Certains enfants ont besoin de cadre, (pas de sanctions…) mais d’autres ont besoin de confiance et de liberté, quitte à en assumer les conséquences. Et ça, les conséquences, les parents ne sont pas souvent prêts à les assumer eux. Oui, il ne pourra peut-être pas faire l’école d’ingénieur dont il rêve (à voir s’il en rêve vraiment) s’il n’a pas « un bon dossier ». Mais est-ce qu’il ne faut pas plutôt prendre le problème à l’envers? S’il n’a pas « un bon dossier » est-ce que cela ne veut pas dire qu’il a peut-être autre chose à faire?
Avoir des plans B et C
La pression vient souvent du fait qu’e l’adolescent a une seule idée (« je veux être vétérinaire« ), et une seule voie pour y arriver. Et cette voie passe par avoir une bonne note à cette f* évaluation de maths!
Avoir plusieurs projets, avoir des exemples de personnes qui ont suivies d’autres voies que les voies académiques, permet de relâcher la pression.
Discutez avec votre enfant sur votre propre parcours, vos interrogations à son âge, permettez-lui d’exprimer ses rêves, sans jugement, même si c’est difficile pour lui. Envisagez même la possibilité qu’il n’ait pas son bac. Et alors?
Savoir qu’on a droit à l’échec permet souvent de relâcher la pression, et paradoxalement, de réussir.
Accepter ses limites en tant que parents et lâcher l’affaire
Mais souvent, à l’adolescence le dialogue est difficile. La « prise » sur ses enfants ne marche plus comme avant. Les menaces, les promesses, les sanctions ne fonctionnent plus. C’est un moment difficile à passer pour les parents, on voit bien que son enfant (son « bébé »!) va mal, mais on est la personne la moins bien placée pour l’aider. C’est normal.
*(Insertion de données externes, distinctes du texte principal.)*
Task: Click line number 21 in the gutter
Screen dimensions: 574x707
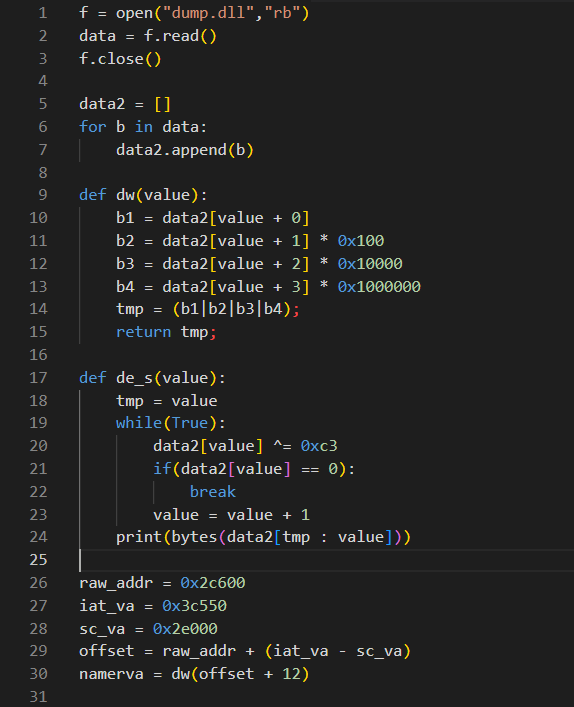Action: [38, 469]
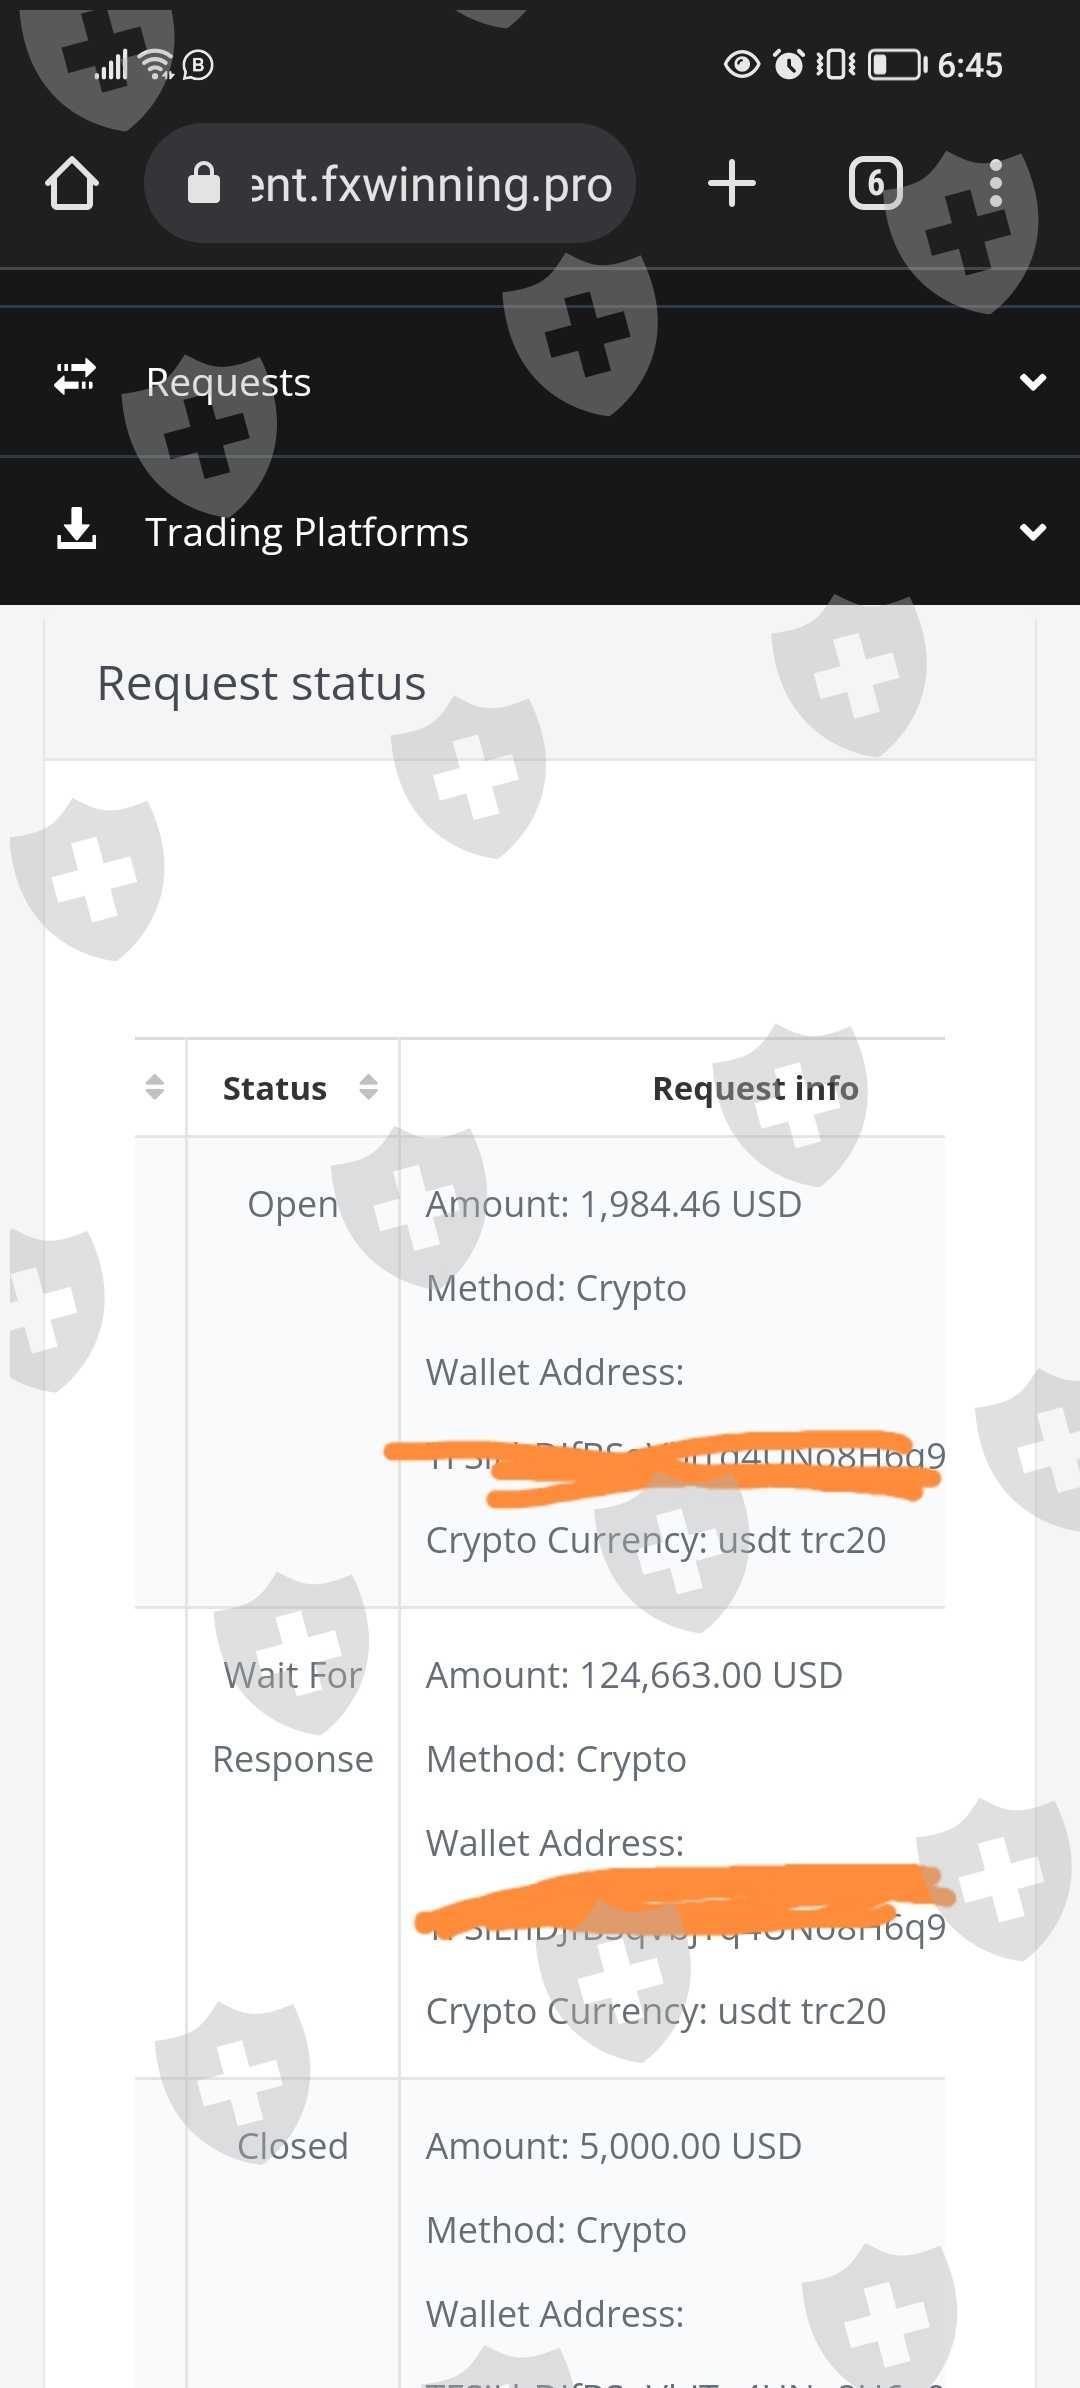1080x2388 pixels.
Task: Tap the fxwinning.pro address bar
Action: (430, 184)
Lâcher l’affaire, ça veut dire exprimer ses craintes à votre enfant, et votre impuissance. « J’aimerais t’aider, mais je ne sais pas quoi faire ». Vous ne pouvez pas le motiver! Personne ne peut. C’est important de lui dire. Je reçois souvent des jeunes qui ont perdu la motivation pour travailler. Bien sûr, il y a des pistes et des méthodes pour trouver sa motivation (se projeter dans un avenir désirable , ou envisager les conséquences concrètes si on ne se met pas au travail par exemple), mais avant tout, cela viendra de lui. Et ça me paraît important de lui dire, qu’il n’y pas de recette magique qui va faire que tout d’un coup, il va se retrouver super motivé.
Et souvent, quand on le laisse exprimer ses besoins, quand on les entend, il propose des solutions. J’ai reçu l’an dernier un jeune homme de Terminale qui, pour pouvoir travailler, avait besoin que quelqu’un (pas ses parents), chaque semaine pendant deux heures, l’aide à faire son emploi du temps de la semaine, puisse répondre à ses questions et surtout lui demande des comptes sur ce qu’il avait fait la semaine précédente. Ses parents considéraient « qu’à son âge », il n’avait pas besoin de ça. Et pourquoi non? Finalement, ils ont mis ça en place avec un étudiant qui venait deux heures le samedi matin, et il a retrouvé sa motivation et sa confiance. Et il a réussi à se passer de son aide au bout de trois mois.